Created by Bill Everett, Namor the Sub-Mariner first appeared in Marvel Comics no. 1 (October 1939). The offspring of a human sea captain and a princess of Atlantis (and thus proudly bearing the title of Prince), he possessed the aquatic talents one expects of a regular merman and the exceptional strength of a carnival strongman. The cool thing about Namor is that right off the bat, he was a rather negative character – to be more precise, he was an Enemy of the United States (Everett didn’t mince words or characters, huh?) As Les Daniels states in his Marvel: Five Fabulous Decades of the World’s Greatest Comics (1991), « Namor was a freak in the service of chaos. Although the Sub-Mariner acted like a villain, his cause had some justice, and readers reveled in his assaults on civilization. His enthusiastic fans weren’t offended by the carnage he created as he wrecked everything from ships to skyscrapers. » This chaos culminated in an epic fight with Human Torch in 1941 when Namor took things a little too far and threatened to inundate the whole island of Manhattan. This little skirmish didn’t prevent him from joining the Allies’ side once World War II started, however, which gave a more constructive outlet for his somewhat destructive energies.
Right from the beginning, the Sub-Mariner was a complex character who just wouldn’t fit into the standard good guy/bad guy dichotomy. He underwent through quite a few transformations, disappearing for a bit right after WWII like many of his super-and-anti hero compatriots (but never for more than a couple of years at a time) and resurfacing during the Silver Age as a slightly different character. Namor’s concern about encroaching technology and hate of humanity, his fierce independence, made him a likeable character for those of us who like mavericks. He is a tragic character, a king without a kingdom who finds that Atlantis and its people have been destroyed by nuclear testing. After that, who wouldn’t hold a grudge? Anyway, if you’d like a more cogent overview of the Sub-Mariner’s history, visit The Great Comic Book Heroes.

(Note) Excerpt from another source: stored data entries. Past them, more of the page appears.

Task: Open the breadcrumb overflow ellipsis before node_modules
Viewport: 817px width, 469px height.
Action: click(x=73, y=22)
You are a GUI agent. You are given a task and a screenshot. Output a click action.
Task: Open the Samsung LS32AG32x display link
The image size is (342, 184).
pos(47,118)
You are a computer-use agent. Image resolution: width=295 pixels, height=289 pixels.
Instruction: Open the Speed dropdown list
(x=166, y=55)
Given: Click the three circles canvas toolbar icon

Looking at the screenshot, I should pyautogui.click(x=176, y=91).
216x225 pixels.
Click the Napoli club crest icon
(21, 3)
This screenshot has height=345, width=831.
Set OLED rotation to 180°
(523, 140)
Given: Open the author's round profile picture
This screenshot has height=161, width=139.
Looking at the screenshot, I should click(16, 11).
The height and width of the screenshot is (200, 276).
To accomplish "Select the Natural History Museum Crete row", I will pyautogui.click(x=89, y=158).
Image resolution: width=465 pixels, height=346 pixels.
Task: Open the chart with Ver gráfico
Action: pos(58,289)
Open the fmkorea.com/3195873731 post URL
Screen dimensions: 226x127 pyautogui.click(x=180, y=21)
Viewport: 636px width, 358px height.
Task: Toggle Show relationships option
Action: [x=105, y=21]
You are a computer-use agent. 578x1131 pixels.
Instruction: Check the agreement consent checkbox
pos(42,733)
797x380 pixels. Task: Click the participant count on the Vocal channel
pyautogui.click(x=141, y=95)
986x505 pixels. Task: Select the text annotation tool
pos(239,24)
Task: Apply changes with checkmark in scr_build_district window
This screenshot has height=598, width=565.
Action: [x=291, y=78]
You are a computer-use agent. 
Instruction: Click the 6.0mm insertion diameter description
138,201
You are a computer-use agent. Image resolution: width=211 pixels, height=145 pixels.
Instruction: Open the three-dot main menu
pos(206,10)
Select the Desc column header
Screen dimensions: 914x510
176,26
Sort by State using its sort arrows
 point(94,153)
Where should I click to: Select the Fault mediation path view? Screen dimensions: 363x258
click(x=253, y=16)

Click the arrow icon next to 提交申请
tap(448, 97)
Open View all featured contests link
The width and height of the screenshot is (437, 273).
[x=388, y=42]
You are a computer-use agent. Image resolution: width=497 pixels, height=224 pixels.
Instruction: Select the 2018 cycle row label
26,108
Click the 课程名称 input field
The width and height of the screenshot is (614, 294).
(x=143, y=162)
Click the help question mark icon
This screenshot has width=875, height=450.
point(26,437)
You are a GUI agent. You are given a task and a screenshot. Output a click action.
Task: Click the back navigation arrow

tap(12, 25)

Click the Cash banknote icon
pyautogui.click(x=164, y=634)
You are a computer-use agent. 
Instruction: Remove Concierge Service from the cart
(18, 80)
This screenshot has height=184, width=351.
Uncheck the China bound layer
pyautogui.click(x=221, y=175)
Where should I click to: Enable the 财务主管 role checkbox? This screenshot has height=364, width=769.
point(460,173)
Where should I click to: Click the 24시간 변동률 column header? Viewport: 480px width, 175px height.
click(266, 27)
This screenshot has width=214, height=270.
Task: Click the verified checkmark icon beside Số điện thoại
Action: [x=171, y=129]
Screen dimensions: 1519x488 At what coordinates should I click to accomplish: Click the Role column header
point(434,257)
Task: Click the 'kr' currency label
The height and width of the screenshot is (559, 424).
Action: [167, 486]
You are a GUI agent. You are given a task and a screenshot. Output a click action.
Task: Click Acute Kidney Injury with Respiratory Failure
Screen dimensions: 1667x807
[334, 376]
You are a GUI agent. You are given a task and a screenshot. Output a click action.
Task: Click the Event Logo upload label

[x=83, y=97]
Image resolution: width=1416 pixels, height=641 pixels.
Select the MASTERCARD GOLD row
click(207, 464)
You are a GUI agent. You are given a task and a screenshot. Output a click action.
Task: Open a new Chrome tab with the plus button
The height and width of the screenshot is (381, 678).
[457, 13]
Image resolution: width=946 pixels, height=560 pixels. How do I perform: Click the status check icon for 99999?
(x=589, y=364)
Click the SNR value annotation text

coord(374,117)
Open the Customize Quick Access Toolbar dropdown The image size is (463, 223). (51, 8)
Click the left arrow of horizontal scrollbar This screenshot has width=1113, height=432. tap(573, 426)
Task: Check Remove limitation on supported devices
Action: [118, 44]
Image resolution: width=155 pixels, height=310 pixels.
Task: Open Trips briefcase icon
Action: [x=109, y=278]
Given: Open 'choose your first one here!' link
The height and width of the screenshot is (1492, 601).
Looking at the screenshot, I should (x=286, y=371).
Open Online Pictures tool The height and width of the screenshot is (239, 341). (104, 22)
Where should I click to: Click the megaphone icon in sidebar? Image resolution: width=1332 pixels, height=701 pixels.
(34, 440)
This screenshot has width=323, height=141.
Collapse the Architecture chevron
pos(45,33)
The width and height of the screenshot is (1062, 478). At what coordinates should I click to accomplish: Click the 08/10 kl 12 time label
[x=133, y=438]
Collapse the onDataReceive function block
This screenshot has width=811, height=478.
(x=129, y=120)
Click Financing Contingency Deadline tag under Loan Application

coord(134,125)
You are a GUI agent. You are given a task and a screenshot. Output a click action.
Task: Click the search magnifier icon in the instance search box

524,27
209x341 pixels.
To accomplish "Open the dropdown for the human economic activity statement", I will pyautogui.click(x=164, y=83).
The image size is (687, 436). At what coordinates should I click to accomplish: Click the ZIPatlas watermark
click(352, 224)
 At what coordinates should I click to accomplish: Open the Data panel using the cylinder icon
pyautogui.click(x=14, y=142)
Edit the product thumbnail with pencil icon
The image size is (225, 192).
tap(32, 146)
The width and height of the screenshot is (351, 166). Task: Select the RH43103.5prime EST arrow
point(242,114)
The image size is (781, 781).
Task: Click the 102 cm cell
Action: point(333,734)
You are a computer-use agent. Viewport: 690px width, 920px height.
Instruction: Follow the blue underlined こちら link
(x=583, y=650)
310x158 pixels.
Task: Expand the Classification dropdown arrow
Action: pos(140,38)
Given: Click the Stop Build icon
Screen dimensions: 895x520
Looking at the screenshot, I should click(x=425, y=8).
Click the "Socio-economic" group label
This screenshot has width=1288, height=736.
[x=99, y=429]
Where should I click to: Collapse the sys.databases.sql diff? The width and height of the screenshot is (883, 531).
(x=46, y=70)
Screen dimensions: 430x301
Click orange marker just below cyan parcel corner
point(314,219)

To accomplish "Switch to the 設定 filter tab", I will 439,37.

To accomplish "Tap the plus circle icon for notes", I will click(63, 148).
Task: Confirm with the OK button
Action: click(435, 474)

To get back on topic, given how much time Namor spends underwater, it’s hardly surprising that he quite frequently encounters tentacles.
First, a story scripted and drawn by Bill Everett – who better to introduce the character than his creator? This is “The Octopus-Men!”, printed in The Human Torch no. 38 (August 1954).
Skipping ahead some twenty years, a page from “Namor Agonistes!”, scripted by Roy Thomas, pencilled by Ross Andru and inked by John Severin, printed in Sub-Mariner no. 38 (June 1971). This is sort of an origin story of the Sub-Mariner. Lovely art, n’est-ce pas?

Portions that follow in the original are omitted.